In looking at leadership scandals and the tendencies of today’s political leaders to be Narcissistic Sociopaths, it struck me, where were the women?
As I thought about it more, I realized that very few of the scandals that are plaguing politics in Canada, the US and Europe today are being initiated by women leaders. And what’s up with that? Women are more successful these days in breaking through the glass ceiling but then why aren’t there more scandals involving women?
Are women just more ethical than men? Are the numbers of women in leadership scandals too few or have they not been there long enough for us to notice a trend in woman initiated scandals?
Since Freud says that everything we do springs from two motives: the urge for sex and the desire to be great, one would expect that the combination of the two would result in just as many scandals involving women as men.
But that’s not the case. Scandals seem to be the virtually exclusive purview of men. While leadership isn’t only about avoiding scandals, is it perhaps that women make better leaders than men?
Do you remember Eleanor Clitheroe (sp?, Ontario Hydro)? I think the untouchable Hazel McCallion made news recently regarding her feting City contracts to her family members.

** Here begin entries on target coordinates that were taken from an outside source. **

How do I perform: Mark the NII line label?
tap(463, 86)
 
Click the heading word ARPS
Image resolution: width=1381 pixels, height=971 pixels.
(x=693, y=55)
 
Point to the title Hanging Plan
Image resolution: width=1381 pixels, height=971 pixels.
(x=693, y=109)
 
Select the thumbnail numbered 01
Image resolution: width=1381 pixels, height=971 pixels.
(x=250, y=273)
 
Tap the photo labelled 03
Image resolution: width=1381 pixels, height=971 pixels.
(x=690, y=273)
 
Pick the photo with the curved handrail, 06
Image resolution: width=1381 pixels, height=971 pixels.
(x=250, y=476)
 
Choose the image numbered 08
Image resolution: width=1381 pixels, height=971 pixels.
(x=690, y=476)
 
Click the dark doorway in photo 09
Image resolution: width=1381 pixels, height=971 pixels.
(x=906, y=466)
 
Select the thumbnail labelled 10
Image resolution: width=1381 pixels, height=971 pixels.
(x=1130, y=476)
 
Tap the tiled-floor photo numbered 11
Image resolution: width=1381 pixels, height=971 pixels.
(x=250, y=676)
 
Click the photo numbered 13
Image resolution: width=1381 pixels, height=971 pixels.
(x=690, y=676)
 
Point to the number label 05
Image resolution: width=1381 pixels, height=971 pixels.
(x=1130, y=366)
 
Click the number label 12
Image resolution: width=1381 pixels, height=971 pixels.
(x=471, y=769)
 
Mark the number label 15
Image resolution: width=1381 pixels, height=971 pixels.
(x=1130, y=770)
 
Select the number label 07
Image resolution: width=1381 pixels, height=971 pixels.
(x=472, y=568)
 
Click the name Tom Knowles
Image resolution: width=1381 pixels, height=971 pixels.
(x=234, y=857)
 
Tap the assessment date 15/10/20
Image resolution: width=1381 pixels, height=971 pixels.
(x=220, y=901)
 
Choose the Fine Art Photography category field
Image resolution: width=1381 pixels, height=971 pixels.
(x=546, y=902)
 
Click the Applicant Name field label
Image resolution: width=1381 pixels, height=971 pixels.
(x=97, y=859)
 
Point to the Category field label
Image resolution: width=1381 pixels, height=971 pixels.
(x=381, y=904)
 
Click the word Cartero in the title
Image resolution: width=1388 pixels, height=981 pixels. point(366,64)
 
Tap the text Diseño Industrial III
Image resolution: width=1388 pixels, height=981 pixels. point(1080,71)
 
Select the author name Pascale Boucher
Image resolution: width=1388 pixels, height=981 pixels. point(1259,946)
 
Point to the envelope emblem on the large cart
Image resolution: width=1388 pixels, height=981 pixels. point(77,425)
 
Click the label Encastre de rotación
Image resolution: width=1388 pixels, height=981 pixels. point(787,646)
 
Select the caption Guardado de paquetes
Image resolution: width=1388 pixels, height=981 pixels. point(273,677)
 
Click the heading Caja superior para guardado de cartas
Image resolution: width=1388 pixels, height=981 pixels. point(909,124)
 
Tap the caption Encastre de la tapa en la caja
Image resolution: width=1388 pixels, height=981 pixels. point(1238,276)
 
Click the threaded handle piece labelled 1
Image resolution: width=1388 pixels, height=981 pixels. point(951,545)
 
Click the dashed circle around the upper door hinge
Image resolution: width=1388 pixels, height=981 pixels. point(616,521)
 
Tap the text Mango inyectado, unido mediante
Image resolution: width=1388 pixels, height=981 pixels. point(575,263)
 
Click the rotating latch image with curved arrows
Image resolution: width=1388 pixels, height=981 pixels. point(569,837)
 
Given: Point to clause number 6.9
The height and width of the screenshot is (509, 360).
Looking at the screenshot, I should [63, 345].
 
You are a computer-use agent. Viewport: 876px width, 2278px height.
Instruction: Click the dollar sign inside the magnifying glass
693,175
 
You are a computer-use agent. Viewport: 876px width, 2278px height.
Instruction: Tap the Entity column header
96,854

Oh I’m sure the same ratio of female leaders get up to their fair share of misdeeds as their male counterparts. 3 reasons why we don’t see it as much:
1. There are less women at the top than men (for now, and for less time – as you mentioned).
2. They are much better at concealment or are assumed to have better behaviour (perhaps this is sexist, but I think a considerable number of women might agree).
3. Female leaders commit boring scandals (this point has absolutely no fact-based evidence and should be stricken from the record – but Mayor McCallion’s handling of City Contracts – BORING!).
I like how you say “…leadership isn’t only about avoiding scandals…” – as if creating and avoiding scandals is listed as one of the main job duties for your everyday CEO / President / Politician type. That’s funny!
In regards to quality of leadership, I like to believe it is a trait that transcends any type of demographic division. In this day-in-age I hope I am in the growing majority.
Well Gord, you better read today’s post because while we may strive to think that all people are equal, that may not actually be the case. I think there is a case to be made that women are better leaders than men.
I’m not sure that Freud saw particularly clearly into the female psyche, as others observed later on. I think one of the differentiating factors in the possible lesser evils of female leadership is women’s general tendency to enjoy collaboration rather than competition. I would posit that in the act of collaborating, there is less room for deceit and scandal. It is also a reflection of a generally lesser quest for “greatness” as defined by a predominantly (or historically built) male system. It all ties in to the way in which women tend to seek meaning in their work and to move through life with very permeable boundaries between personal life and work life. Just offering some personal ruminations to ruminate over…
Thanks for the rumination. There are so many variables to leadership that it boggles my mind and yes, collaboration is one facet at which women excel.